··· Sezione dati ···
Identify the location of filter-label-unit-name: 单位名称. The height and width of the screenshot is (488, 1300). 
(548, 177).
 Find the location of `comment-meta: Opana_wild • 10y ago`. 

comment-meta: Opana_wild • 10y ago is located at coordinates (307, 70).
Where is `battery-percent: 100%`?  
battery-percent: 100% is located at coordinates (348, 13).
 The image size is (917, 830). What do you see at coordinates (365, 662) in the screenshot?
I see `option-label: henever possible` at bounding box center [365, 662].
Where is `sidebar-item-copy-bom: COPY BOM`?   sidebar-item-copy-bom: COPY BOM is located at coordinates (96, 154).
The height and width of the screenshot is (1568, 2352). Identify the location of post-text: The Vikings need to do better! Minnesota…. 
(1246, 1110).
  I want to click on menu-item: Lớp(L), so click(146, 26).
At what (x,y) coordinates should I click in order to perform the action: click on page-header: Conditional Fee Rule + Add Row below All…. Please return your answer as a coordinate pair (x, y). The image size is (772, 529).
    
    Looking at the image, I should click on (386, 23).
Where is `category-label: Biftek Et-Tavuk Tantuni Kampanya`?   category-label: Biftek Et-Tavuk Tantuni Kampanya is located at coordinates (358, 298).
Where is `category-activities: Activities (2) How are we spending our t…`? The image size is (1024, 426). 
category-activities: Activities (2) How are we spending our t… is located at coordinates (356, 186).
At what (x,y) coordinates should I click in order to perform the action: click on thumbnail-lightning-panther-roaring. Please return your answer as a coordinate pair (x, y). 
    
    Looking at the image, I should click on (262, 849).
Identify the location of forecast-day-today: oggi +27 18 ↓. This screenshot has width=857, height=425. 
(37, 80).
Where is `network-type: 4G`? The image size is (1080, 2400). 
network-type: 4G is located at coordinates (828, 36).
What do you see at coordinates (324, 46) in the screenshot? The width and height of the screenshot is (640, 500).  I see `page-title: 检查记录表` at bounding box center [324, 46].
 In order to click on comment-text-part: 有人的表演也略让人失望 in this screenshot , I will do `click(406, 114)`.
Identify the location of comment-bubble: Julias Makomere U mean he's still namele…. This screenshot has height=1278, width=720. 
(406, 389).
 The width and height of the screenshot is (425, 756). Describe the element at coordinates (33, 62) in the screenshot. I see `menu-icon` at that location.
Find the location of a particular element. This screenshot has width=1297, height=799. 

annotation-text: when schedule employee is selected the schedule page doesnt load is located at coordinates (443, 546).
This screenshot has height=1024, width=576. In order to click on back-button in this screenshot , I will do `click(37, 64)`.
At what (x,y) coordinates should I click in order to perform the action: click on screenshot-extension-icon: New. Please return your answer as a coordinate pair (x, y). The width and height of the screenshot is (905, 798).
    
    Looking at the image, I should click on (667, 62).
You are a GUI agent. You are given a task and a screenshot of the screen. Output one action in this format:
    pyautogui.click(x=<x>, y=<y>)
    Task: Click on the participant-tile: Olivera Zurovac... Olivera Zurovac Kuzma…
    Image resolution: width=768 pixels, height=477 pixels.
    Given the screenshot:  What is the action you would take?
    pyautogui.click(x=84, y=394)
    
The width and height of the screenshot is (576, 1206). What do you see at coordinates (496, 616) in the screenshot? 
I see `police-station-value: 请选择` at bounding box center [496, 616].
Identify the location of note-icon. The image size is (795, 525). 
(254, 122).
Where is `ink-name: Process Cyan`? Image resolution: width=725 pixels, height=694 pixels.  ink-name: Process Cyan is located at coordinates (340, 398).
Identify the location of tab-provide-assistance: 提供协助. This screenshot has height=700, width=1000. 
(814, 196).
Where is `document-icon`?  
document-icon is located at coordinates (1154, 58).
···
▶ **Cosa farai**:
Riscrivi tutto il materiale come lista JSON di stringhe, con una stringa per ogni riga e senza le righe vuote.

▶ **Esercizio svolto**:
[
  "Identify the location of filter-label-unit-name: 单位名称. The height and width of the screenshot is (488, 1300). ",
  "(548, 177).",
  " Find the location of `comment-meta: Opana_wild • 10y ago`. ",
  "comment-meta: Opana_wild • 10y ago is located at coordinates (307, 70).",
  "Where is `battery-percent: 100%`?  ",
  "battery-percent: 100% is located at coordinates (348, 13).",
  " The image size is (917, 830). What do you see at coordinates (365, 662) in the screenshot?",
  "I see `option-label: henever possible` at bounding box center [365, 662].",
  "Where is `sidebar-item-copy-bom: COPY BOM`?   sidebar-item-copy-bom: COPY BOM is located at coordinates (96, 154).",
  "The height and width of the screenshot is (1568, 2352). Identify the location of post-text: The Vikings need to do better! Minnesota…. ",
  "(1246, 1110).",
  "  I want to click on menu-item: Lớp(L), so click(146, 26).",
  "At what (x,y) coordinates should I click in order to perform the action: click on page-header: Conditional Fee Rule + Add Row below All…. Please return your answer as a coordinate pair (x, y). The image size is (772, 529).",
  "    Looking at the image, I should click on (386, 23).",
  "Where is `category-label: Biftek Et-Tavuk Tantuni Kampanya`?   category-label: Biftek Et-Tavuk Tantuni Kampanya is located at coordinates (358, 298).",
  "Where is `category-activities: Activities (2) How are we spending our t…`? The image size is (1024, 426). ",
  "category-activities: Activities (2) How are we spending our t… is located at coordinates (356, 186).",
  "At what (x,y) coordinates should I click in order to perform the action: click on thumbnail-lightning-panther-roaring. Please return your answer as a coordinate pair (x, y). ",
  "    Looking at the image, I should click on (262, 849).",
  "Identify the location of forecast-day-today: oggi +27 18 ↓. This screenshot has width=857, height=425. ",
  "(37, 80).",
  "Where is `network-type: 4G`? The image size is (1080, 2400). ",
  "network-type: 4G is located at coordinates (828, 36).",
  "What do you see at coordinates (324, 46) in the screenshot? The width and height of the screenshot is (640, 500).  I see `page-title: 检查记录表` at bounding box center [324, 46].",
  " In order to click on comment-text-part: 有人的表演也略让人失望 in this screenshot , I will do `click(406, 114)`.",
  "Identify the location of comment-bubble: Julias Makomere U mean he's still namele…. This screenshot has height=1278, width=720. ",
  "(406, 389).",
  " The width and height of the screenshot is (425, 756). Describe the element at coordinates (33, 62) in the screenshot. I see `menu-icon` at that location.",
  "Find the location of a particular element. This screenshot has width=1297, height=799. ",
  "annotation-text: when schedule employee is selected the schedule page doesnt load is located at coordinates (443, 546).",
  "This screenshot has height=1024, width=576. In order to click on back-button in this screenshot , I will do `click(37, 64)`.",
  "At what (x,y) coordinates should I click in order to perform the action: click on screenshot-extension-icon: New. Please return your answer as a coordinate pair (x, y). The width and height of the screenshot is (905, 798).",
  "    Looking at the image, I should click on (667, 62).",
  "You are a GUI agent. You are given a task and a screenshot of the screen. Output one action in this format:",
  "    pyautogui.click(x=<x>, y=<y>)",
  "    Task: Click on the participant-tile: Olivera Zurovac... Olivera Zurovac Kuzma…",
  "    Image resolution: width=768 pixels, height=477 pixels.",
  "    Given the screenshot:  What is the action you would take?",
  "    pyautogui.click(x=84, y=394)",
  "The width and height of the screenshot is (576, 1206). What do you see at coordinates (496, 616) in the screenshot? ",
  "I see `police-station-value: 请选择` at bounding box center [496, 616].",
  "Identify the location of note-icon. The image size is (795, 525). ",
  "(254, 122).",
  "Where is `ink-name: Process Cyan`? Image resolution: width=725 pixels, height=694 pixels.  ink-name: Process Cyan is located at coordinates (340, 398).",
  "Identify the location of tab-provide-assistance: 提供协助. This screenshot has height=700, width=1000. ",
  "(814, 196).",
  "Where is `document-icon`?  ",
  "document-icon is located at coordinates (1154, 58)."
]